> _Work order_
Extract every line from the records below that contains the word "Instagram".

*-*-*

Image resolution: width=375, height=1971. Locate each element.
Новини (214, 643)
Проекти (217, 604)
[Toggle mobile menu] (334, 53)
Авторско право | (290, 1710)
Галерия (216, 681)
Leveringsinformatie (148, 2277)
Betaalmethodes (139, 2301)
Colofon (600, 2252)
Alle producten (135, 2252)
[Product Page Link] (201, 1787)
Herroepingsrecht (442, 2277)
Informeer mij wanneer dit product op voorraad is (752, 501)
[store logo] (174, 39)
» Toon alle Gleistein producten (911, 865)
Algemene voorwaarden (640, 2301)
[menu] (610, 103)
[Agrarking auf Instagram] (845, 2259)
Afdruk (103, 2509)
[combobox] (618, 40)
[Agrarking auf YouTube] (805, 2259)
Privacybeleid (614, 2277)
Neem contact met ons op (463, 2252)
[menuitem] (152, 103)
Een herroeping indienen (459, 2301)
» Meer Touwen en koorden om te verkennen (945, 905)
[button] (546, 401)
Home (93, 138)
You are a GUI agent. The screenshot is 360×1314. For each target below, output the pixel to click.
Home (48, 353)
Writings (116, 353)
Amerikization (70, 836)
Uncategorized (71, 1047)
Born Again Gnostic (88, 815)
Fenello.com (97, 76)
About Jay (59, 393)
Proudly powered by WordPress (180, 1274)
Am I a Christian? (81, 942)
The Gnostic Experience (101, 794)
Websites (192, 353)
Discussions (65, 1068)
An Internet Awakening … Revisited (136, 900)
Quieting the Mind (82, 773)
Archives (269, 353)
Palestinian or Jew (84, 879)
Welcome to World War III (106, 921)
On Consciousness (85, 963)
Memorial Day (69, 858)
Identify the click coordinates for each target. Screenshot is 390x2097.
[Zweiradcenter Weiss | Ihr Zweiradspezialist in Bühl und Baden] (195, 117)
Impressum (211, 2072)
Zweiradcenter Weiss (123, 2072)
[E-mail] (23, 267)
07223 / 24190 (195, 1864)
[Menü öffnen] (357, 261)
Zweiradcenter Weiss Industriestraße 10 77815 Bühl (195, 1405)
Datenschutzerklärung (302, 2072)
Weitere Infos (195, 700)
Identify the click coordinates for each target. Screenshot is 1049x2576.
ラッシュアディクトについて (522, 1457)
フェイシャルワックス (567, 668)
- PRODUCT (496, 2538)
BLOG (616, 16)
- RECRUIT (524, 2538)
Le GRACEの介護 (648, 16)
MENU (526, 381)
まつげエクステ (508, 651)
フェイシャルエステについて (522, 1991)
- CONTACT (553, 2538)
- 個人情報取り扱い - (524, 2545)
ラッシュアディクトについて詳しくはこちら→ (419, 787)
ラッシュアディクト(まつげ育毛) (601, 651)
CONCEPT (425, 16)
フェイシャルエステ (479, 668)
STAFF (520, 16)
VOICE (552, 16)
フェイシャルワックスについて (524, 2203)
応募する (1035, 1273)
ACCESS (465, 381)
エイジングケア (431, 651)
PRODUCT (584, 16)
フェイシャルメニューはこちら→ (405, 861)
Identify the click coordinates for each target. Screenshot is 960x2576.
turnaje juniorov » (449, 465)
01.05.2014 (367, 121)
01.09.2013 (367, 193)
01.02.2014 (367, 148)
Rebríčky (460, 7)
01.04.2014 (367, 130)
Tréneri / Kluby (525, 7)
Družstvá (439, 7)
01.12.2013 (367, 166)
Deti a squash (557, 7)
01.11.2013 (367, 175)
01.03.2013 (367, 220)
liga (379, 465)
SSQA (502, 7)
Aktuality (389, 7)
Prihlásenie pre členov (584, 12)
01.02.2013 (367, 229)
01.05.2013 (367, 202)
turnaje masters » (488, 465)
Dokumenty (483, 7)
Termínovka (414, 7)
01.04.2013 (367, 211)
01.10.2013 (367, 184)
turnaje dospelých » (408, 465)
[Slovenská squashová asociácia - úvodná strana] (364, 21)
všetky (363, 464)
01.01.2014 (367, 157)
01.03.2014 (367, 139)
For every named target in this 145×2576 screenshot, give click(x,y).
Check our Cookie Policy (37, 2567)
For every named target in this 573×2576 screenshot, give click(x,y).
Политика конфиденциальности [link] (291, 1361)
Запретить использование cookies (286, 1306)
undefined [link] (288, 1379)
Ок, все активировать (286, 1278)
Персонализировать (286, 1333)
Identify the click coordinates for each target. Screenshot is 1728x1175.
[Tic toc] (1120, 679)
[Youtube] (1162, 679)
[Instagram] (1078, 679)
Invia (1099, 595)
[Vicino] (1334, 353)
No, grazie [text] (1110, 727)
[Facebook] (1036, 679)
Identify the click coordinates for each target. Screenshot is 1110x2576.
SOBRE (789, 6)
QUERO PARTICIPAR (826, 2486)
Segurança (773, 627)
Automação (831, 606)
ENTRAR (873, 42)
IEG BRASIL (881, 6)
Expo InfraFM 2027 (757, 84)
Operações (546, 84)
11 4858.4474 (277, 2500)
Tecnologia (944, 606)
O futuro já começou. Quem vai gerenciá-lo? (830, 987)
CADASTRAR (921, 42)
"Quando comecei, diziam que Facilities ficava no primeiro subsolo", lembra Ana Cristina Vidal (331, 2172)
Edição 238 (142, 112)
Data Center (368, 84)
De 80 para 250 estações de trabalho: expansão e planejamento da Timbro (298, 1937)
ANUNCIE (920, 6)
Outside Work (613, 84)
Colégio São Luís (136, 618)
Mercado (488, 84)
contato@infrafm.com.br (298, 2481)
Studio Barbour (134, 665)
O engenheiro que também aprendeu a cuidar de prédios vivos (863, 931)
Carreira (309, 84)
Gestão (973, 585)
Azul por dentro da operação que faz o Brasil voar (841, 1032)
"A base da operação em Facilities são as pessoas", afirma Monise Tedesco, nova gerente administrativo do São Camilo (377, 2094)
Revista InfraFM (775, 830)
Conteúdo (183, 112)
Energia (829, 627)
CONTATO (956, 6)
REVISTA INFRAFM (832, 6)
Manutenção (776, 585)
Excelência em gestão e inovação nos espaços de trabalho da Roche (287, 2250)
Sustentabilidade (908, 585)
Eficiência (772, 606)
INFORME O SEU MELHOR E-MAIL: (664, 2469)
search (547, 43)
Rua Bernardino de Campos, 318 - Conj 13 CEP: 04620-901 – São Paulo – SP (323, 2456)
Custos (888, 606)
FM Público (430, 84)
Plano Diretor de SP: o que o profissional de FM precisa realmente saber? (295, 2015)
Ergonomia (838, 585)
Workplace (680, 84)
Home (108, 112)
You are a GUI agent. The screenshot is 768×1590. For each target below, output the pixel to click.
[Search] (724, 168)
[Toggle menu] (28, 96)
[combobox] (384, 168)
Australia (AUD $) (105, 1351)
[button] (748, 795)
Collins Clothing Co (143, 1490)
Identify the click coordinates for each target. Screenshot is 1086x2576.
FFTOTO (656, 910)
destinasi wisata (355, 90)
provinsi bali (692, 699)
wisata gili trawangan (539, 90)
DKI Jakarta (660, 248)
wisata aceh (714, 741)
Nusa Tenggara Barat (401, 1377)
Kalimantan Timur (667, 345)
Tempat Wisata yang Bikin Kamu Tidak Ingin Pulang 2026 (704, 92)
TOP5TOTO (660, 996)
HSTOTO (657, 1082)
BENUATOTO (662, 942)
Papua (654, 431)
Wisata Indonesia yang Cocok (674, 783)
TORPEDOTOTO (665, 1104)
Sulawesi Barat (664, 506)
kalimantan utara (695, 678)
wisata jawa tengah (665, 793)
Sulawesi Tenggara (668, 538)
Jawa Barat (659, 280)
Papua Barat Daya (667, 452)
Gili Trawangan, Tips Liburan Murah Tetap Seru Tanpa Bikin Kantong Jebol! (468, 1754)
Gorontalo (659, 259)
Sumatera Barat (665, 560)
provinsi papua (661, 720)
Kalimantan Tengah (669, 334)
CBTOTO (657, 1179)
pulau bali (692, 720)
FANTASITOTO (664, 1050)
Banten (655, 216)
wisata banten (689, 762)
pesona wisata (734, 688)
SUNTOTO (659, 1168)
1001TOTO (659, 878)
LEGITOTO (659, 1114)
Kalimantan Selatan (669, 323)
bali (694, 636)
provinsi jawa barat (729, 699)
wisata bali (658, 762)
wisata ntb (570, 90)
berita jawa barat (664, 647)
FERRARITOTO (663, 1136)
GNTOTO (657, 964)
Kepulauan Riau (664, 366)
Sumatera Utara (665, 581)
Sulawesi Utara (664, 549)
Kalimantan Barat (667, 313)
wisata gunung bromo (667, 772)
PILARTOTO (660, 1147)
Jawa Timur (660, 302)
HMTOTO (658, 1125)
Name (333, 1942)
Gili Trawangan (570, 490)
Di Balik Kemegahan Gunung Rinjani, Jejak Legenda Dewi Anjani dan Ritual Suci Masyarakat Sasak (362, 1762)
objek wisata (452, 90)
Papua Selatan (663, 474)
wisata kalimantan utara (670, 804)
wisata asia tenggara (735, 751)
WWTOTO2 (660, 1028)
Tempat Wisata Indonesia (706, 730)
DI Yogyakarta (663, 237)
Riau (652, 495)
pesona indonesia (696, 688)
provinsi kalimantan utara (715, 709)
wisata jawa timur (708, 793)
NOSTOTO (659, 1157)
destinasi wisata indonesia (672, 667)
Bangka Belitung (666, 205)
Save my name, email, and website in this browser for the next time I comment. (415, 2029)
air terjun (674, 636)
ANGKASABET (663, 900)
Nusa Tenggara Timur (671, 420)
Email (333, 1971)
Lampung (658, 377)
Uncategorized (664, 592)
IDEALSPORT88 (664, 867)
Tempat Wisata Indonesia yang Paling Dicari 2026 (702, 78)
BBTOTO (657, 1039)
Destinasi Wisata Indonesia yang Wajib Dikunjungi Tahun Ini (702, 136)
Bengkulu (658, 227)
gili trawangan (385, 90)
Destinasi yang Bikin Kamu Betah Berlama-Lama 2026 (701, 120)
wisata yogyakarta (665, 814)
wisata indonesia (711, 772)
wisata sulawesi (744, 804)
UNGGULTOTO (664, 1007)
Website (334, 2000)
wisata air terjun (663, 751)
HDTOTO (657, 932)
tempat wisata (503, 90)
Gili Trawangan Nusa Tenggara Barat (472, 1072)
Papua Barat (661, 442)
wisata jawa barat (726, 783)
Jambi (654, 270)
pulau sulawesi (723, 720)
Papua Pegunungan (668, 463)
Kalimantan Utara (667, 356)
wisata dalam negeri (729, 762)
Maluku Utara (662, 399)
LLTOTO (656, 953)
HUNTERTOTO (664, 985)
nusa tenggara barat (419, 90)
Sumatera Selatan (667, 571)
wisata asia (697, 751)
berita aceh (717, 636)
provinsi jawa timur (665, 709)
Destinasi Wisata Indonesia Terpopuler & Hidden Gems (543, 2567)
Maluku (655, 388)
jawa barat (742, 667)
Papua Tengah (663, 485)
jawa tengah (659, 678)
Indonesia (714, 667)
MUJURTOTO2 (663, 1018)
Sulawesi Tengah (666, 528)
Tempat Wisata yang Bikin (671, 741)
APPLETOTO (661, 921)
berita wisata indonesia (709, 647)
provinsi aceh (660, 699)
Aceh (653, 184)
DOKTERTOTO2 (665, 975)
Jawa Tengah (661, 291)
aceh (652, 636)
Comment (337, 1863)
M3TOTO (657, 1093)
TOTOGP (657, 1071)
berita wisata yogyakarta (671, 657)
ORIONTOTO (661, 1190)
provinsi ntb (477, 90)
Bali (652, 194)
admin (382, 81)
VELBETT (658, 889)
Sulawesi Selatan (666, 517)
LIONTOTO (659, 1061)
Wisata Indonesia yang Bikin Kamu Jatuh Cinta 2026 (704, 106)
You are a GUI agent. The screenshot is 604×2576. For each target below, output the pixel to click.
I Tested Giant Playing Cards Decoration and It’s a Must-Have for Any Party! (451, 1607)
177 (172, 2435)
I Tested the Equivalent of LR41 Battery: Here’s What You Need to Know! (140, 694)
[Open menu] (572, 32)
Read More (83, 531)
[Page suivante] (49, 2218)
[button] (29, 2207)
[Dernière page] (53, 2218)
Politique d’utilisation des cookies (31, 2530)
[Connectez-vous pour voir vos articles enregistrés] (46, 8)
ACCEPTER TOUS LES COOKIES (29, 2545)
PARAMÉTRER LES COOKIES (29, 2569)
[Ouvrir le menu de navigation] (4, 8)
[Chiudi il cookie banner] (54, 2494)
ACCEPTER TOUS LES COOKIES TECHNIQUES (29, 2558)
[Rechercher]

*-*-*

> _Task output_
[Agrarking auf Instagram] (845, 2259)
[Instagram] (1078, 679)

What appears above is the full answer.